Photo: Hanjo Hellmann/Shutterstock

Notes on a Shrike

by Mary Sojourner Sep 14, 2011

I WALK NORTH in the Mojave. I listen to my friend on the cell phone. She tells me of her recent work with a healing process called EMDR. I’m about to cross the two-lane highway. Something lies on the edge of the asphalt. I look. It is a dead bird — gray and black and white. I pick it up. There is no mark on it, no blood or broken bone. I can’t bear to think of it being flattened.

The feathers are exquisitely soft against the palm of my right hand. I am walking to the Joshua Buddha and I know to carry the bird to the dead tree that looks like a gray seated Buddha.

My friend begins to tell me the details of the second EMDR sessions. I realize I am not listening because I need to concentrate solely on carrying the bird to the Joshua Tree. I tell her I will call her back.

At the tree, I tuck the bird in the broken space between the stump and a dead branch. He — for I know somehow it is a he — is just below what would be the head of the Buddha. The bird faces east. I was taught that is the direction of going forward, that is the direction of gate gate paragate; gone, gone, gone to the other shore.

I am a woman who names.

Then, of course, I begin to wonder. What is the human name for this gray, black and white bird? I am a woman who names.

***

That evening — in the throes of a rattling fear that has possessed me, weeks of conscious withdrawal from everything that numbs me — I open Roger Tory Peterson’s Western Birds. I settle on the possible identity of the bird: a Gray Flycatcher, though the beak is not quite right.

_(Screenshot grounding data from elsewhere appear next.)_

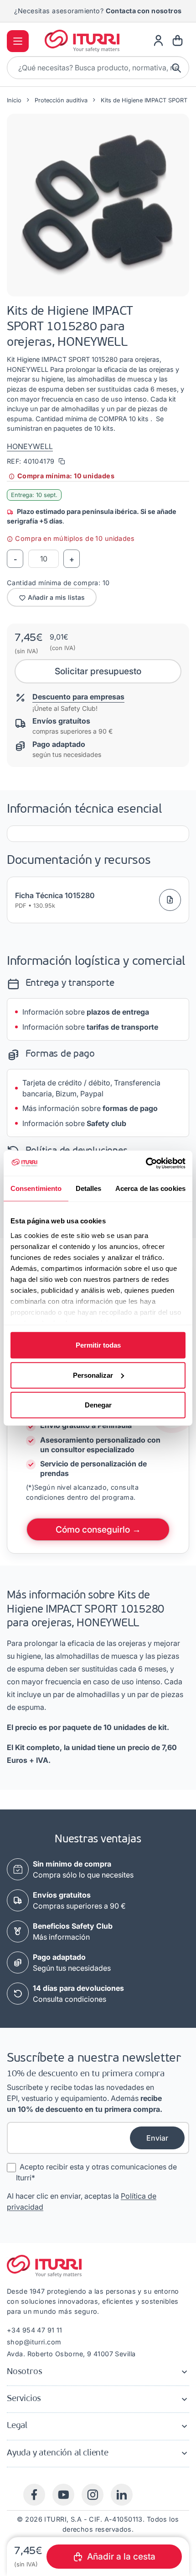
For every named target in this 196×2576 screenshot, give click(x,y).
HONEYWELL (30, 446)
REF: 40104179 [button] (32, 461)
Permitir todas (98, 1345)
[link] (158, 40)
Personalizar (93, 1375)
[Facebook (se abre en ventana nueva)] (34, 2495)
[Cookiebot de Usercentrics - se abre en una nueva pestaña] (146, 1163)
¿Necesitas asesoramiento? (97, 11)
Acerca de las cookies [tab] (150, 1188)
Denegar (98, 1405)
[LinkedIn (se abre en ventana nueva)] (122, 2495)
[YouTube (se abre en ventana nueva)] (63, 2495)
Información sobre (85, 1011)
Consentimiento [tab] (36, 1188)
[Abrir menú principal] (18, 41)
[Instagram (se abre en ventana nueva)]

The bird I carried in my hands and now in my mind had a little hook at the end of the top mandible and the flycatcher’s mandible is smooth. I turn a few pages. The name Loggerhead Shrike appears. The picture looks similar.

This morning — in my 27th hour of coffee withdrawal, a choice I would not have made save for the intensity of my fear these days — I decide that I will take Roger Tory Peterson out to the Joshua Buddha. If the bird has been taken, it will have been taken.

The bird is there, intact, facing east. I remove it from its resting place and place it gently on the downed trunk of the Joshua Buddha, the same trunk that contains a tiny white spine in a deep crack in the bark.

I am in love with knowledge.

I open Peterson’s book. The bird is a Loggerhead Shrike. I am, for an instant, in love with the workings of my mind. I am in love with knowledge.

I want more. I read this: “(Shrikes): Songbirds with hook-tipped bills, hawk-like behavior. Shrikes perch watchfully on treetops, wires, often impale prey on thorns, barbed wire.”

I restore the bird to its resting place.

***

I walk home and go to the old Joshua Tree at the back of my cabin. I wrap my arms around it and say, “Thanks to you and your cousin to the north.”

Only later do I remember that the first action I took when I moved to this cabin was to remove the strands of rusted barbed wire impaling the old Joshua. My second action was to pry long rusted brads out of its bark.

I stop writing. I feel the soft feathers of the Loggerhead Shrike. I feel the rough wire against my skin. Old and new have no meaning. Only the Great Circling Around. Only that shape of love.